• _WORK REQUEST_
Print the records below word for word, but leave out the pictures.
**** LISTED ENTRIES
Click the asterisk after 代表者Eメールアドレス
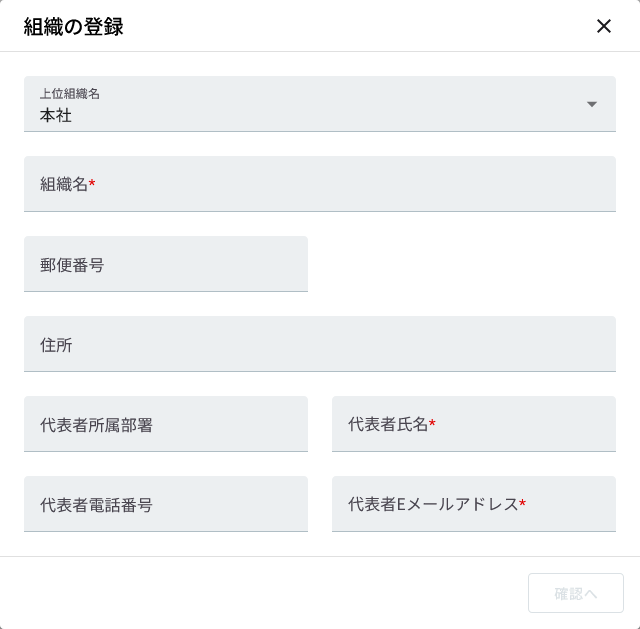coord(522,504)
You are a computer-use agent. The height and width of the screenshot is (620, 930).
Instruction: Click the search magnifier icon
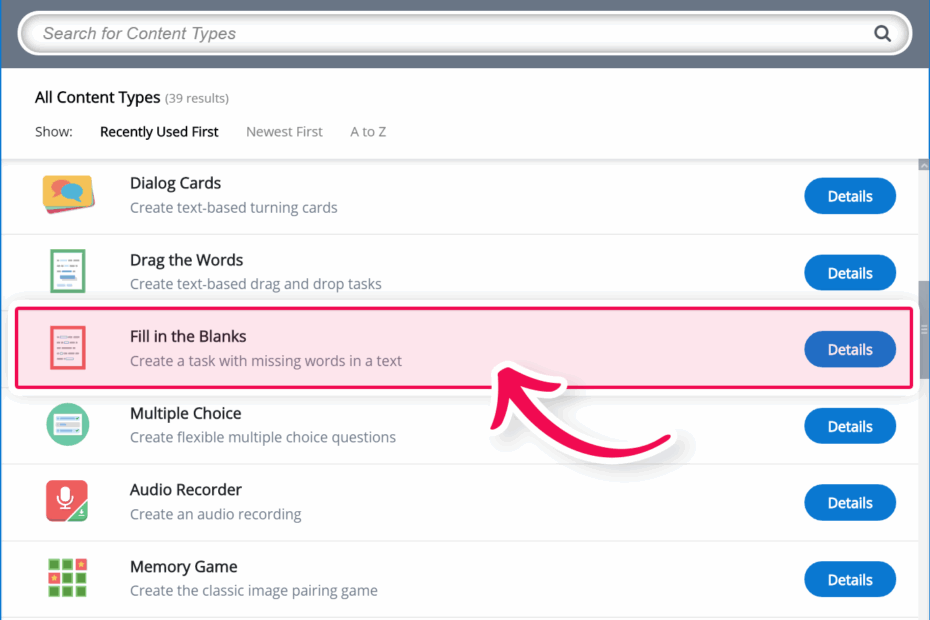pos(882,34)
********
• _RESPONSE FOR THIS EXERCISE_
Click the asterisk after 代表者Eメールアドレス
coord(522,504)
You are a computer-use agent. The height and width of the screenshot is (620, 930).
Instruction: Click the search magnifier icon
pos(882,34)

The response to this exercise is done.